Stored items:
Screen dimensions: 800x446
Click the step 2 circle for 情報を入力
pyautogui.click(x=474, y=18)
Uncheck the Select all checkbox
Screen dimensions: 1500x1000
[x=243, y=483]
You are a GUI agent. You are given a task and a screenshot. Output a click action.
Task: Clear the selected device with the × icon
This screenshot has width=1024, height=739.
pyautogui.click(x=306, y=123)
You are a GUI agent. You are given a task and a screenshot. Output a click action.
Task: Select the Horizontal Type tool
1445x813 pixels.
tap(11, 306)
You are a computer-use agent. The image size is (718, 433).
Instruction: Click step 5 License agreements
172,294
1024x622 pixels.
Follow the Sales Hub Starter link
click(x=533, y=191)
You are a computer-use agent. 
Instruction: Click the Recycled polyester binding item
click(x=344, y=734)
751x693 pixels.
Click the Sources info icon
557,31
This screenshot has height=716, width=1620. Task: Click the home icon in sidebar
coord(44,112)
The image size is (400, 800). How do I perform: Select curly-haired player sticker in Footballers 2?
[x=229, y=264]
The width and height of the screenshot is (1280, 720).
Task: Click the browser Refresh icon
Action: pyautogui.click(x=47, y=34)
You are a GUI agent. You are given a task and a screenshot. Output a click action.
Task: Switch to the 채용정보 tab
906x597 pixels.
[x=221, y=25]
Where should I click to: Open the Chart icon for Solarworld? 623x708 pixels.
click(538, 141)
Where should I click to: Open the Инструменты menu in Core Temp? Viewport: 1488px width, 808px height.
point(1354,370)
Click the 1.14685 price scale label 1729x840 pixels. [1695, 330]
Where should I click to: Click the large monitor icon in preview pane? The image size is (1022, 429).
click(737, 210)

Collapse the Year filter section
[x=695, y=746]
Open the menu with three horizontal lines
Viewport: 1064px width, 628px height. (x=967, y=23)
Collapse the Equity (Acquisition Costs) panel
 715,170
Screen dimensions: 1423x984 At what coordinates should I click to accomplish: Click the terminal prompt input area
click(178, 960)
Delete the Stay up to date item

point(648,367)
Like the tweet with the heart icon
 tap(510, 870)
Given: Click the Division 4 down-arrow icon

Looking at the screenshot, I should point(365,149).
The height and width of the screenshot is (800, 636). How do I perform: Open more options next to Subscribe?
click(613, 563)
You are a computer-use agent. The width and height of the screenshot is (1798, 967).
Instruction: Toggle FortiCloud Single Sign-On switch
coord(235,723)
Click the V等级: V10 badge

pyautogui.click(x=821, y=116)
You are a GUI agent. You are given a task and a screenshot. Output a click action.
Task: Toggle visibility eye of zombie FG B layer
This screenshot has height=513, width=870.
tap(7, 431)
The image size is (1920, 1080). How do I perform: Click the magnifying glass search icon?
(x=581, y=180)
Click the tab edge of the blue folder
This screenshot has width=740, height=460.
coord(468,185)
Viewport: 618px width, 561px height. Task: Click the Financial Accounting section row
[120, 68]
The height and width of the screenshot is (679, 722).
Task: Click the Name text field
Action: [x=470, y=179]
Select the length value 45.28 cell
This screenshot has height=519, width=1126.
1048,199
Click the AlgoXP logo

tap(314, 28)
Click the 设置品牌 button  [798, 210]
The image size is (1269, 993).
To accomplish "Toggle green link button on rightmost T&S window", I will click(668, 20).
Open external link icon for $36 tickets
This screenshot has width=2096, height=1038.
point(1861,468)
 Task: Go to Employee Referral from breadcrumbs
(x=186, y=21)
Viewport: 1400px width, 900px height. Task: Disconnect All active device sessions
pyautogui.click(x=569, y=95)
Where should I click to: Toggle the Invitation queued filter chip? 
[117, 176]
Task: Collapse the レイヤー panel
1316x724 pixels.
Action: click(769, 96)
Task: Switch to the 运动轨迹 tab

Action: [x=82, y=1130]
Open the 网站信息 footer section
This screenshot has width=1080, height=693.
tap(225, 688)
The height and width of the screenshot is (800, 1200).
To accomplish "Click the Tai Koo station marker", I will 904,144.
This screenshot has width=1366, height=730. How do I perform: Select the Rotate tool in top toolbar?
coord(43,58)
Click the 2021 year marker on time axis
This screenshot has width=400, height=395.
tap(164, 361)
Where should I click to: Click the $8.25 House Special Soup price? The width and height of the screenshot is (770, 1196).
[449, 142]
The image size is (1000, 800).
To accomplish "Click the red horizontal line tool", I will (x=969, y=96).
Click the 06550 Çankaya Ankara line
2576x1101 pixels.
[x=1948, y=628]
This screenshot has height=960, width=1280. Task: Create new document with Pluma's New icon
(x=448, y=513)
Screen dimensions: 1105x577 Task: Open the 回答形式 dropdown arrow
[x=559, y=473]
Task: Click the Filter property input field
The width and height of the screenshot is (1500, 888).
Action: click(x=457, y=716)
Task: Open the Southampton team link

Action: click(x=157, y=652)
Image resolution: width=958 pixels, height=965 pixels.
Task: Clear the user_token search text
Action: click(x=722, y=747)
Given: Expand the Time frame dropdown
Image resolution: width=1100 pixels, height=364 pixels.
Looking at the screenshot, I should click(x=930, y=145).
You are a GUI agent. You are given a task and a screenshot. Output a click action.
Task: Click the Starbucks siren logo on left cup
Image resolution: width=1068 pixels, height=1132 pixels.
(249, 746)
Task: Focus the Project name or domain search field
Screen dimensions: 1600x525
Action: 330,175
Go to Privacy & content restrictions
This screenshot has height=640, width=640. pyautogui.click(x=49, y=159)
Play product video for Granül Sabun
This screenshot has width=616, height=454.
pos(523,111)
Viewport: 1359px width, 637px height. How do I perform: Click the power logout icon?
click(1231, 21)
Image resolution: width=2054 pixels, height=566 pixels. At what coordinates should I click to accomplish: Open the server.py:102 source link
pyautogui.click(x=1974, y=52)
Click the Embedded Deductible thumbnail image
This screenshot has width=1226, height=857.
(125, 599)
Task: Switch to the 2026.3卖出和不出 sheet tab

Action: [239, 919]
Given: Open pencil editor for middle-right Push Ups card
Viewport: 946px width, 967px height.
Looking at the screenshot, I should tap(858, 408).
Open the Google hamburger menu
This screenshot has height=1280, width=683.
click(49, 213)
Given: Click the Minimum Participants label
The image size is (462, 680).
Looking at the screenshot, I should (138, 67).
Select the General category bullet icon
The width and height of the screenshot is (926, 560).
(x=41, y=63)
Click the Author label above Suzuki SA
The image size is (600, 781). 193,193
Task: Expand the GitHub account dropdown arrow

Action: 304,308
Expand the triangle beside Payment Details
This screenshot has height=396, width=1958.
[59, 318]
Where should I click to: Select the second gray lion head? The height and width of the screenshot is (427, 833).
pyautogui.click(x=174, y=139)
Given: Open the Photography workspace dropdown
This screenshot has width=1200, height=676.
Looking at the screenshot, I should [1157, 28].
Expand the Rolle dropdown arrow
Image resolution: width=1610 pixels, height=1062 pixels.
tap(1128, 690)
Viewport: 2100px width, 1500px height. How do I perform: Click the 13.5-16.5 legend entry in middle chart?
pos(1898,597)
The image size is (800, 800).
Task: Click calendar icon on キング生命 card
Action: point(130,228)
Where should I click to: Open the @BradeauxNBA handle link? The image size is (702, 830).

- _Try it_: Report only how many lines in the entries above contain the string "marker".

- _Result for this task_: 2